Vance Tells the Pope to Be Careful About Theology
Then JD Vance, a Catholic convert of about six years, said the Pope "should be careful when he talks about matters of theology." He asked whether God was on the side of the Americans who liberated France from the Nazis, said he believes the answer is yes, and suggested that if the Pope is going to "opine on matters of theology," his words should be "anchored in the truth."
The Vice President of the United States told the Pope to be careful about theology.
The U.S. Conference of Catholic Bishops' Committee on Doctrine responded. They pointed out that Leo is not "merely offering opinions on theology," he is speaking as the supreme pastor of the universal Church, exercising his ministry as the Vicar of Christ. They noted that the Pope's position on war reflects a thousand-year tradition of church teaching: for a war to be just, it must be a defense against another who actively wages war. Iran was not waging war against the United States.
Vance got just war theory wrong. Theologically. In public. While telling the Pope to study up.
The Avignon Threat
There's a piece of this story that just came out as well. The Free Press reported that back in January Pentagon officials warned the Vatican that the Catholic Church must take the United States' side in global affairs. The implicit threat referenced the Avignon Papacy, a period in the 14th century when France ousted the Pope and exerted control over the Church.
The U.S. government, through the Pentagon, effectively threatened to do to the modern papacy what a medieval king did seven hundred years ago. That's not diplomacy. That's coercion. And it rhymes uncomfortably with how authoritarian regimes have historically tried to bring the church to heel. If you want to see the playbook, read about what the Nazis did to court the Catholic Church, or pick up Jason Stanley's How Fascism Works.

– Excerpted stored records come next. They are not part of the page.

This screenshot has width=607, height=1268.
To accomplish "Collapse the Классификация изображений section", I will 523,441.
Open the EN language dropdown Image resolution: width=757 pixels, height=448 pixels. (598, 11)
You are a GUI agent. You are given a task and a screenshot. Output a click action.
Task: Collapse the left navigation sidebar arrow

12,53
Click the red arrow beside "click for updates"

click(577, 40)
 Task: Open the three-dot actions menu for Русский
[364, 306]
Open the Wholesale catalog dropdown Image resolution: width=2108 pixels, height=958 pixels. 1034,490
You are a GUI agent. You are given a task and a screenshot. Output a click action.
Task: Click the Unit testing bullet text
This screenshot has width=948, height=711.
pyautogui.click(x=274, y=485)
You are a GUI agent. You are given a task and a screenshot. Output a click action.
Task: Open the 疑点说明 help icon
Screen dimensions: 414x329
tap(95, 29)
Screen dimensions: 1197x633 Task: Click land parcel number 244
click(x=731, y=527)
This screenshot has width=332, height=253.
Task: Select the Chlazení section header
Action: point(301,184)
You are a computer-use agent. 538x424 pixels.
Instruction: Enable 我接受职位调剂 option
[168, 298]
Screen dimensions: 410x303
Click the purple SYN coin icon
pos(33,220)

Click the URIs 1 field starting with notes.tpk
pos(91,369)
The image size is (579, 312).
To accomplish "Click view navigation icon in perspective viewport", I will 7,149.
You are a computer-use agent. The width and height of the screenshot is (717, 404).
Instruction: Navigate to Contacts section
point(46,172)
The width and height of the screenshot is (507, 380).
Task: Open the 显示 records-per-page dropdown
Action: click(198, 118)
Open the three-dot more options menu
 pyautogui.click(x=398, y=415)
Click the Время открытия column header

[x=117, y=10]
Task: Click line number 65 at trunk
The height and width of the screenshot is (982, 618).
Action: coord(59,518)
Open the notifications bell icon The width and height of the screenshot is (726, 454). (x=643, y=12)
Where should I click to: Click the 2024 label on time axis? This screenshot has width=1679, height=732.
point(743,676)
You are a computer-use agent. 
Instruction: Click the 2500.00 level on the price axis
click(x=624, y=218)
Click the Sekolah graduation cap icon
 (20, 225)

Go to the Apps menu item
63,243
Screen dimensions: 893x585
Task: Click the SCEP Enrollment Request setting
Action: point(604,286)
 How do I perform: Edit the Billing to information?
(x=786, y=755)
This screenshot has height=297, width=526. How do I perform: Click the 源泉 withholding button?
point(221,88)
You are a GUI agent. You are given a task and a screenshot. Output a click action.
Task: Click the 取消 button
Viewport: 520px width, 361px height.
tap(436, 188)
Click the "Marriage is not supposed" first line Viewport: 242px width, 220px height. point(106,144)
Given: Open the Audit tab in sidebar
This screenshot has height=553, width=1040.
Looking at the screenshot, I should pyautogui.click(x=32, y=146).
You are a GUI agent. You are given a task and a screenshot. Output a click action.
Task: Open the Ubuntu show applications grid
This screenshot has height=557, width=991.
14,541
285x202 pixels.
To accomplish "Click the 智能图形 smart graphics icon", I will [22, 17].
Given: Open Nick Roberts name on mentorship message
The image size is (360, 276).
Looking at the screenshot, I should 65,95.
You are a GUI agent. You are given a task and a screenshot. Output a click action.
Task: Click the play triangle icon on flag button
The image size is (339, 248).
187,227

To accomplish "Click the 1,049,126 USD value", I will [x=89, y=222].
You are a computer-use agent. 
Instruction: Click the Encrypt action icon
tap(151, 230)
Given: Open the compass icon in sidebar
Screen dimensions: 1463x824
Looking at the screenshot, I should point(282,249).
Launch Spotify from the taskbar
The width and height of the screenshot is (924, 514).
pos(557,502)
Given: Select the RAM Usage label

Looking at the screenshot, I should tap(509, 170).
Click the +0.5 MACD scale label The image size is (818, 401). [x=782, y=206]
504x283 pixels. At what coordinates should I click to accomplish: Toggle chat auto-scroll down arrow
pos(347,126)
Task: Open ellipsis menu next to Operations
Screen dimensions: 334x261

Some People Are Starting to See It
Here's the small silver lining in all of this. Some Trump voters are reaching their limit, and for some, the AI Jesus image was the thing that did it.
One person posted on Facebook that they voted for Trump, agree with many of his policies, but posted about the image because "it's important for a lot of people to recognize that this dude is not infallible." Someone else commented: "I cannot defend this. He's lost me." Another said they were already on the fence, but this finished it.
Is it frustrating that this is the breaking point and not the racism, the xenophobia, the attacks on vulnerable communities, the erosion of democratic norms? Yes. Absolutely. But if this is a door that opens and people walk through it and start asking harder questions about what they've been supporting then it matters.
What Scripture Actually Says
In a season where the administration is using Christianity as a costume, it's worth remembering what the texts actually say.
Jesus said to love your enemies. He said to do good expecting nothing in return. He said blessed are the peacemakers. He said woe to those who are rich and comfortable while others suffer. He said his house should be a house of prayer for all nations. He drove the money changers out of the temple.
He did not say to rain hell upon your enemies. He did not say God blesses your bombs. He did not say that scrutinizing power makes you a Pharisee. He did not say the path of the righteous man ends with vengeance.
Even Samuel L. Jackson's character figured that out by the end of the movie. It shouldn't be too much to ask of this administration.